Search the entries below for "panel". Report each line where it occurs.

=== Section Start ===

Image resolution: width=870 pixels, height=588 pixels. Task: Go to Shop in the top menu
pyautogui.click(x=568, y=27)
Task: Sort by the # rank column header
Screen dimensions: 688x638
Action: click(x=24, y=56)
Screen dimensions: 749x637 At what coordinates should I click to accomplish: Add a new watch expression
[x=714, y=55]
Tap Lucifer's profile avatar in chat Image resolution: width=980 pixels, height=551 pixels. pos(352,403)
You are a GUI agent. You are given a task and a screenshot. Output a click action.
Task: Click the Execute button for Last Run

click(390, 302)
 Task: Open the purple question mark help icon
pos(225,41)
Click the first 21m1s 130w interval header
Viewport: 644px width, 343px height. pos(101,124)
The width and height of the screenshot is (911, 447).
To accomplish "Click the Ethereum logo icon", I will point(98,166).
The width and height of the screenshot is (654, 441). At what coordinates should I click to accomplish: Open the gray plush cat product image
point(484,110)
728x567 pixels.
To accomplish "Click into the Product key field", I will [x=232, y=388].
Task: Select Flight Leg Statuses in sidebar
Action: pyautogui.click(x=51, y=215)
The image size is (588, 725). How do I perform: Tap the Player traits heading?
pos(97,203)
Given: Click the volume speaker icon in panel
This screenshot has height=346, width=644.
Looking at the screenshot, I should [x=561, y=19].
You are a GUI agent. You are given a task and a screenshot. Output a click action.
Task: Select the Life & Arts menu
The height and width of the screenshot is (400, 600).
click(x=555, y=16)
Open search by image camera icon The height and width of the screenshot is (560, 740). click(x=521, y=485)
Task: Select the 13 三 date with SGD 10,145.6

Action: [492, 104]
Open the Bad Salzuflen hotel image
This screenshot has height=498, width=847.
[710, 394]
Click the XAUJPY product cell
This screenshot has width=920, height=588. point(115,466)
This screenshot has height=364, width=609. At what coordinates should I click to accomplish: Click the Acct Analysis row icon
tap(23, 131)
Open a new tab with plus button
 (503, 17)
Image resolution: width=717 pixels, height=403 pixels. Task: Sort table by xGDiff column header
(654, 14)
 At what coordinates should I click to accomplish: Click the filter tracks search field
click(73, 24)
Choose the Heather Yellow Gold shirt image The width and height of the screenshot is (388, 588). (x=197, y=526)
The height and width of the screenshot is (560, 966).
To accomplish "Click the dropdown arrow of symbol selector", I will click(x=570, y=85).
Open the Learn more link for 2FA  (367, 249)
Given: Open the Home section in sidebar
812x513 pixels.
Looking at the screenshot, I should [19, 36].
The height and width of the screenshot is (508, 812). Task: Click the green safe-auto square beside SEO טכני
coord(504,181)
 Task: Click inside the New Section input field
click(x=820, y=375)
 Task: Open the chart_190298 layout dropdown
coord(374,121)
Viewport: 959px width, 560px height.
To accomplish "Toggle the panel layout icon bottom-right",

=== Section End ===

[Written reply]:
Given: Click the volume speaker icon in panel
To accomplish "Toggle the panel layout icon bottom-right",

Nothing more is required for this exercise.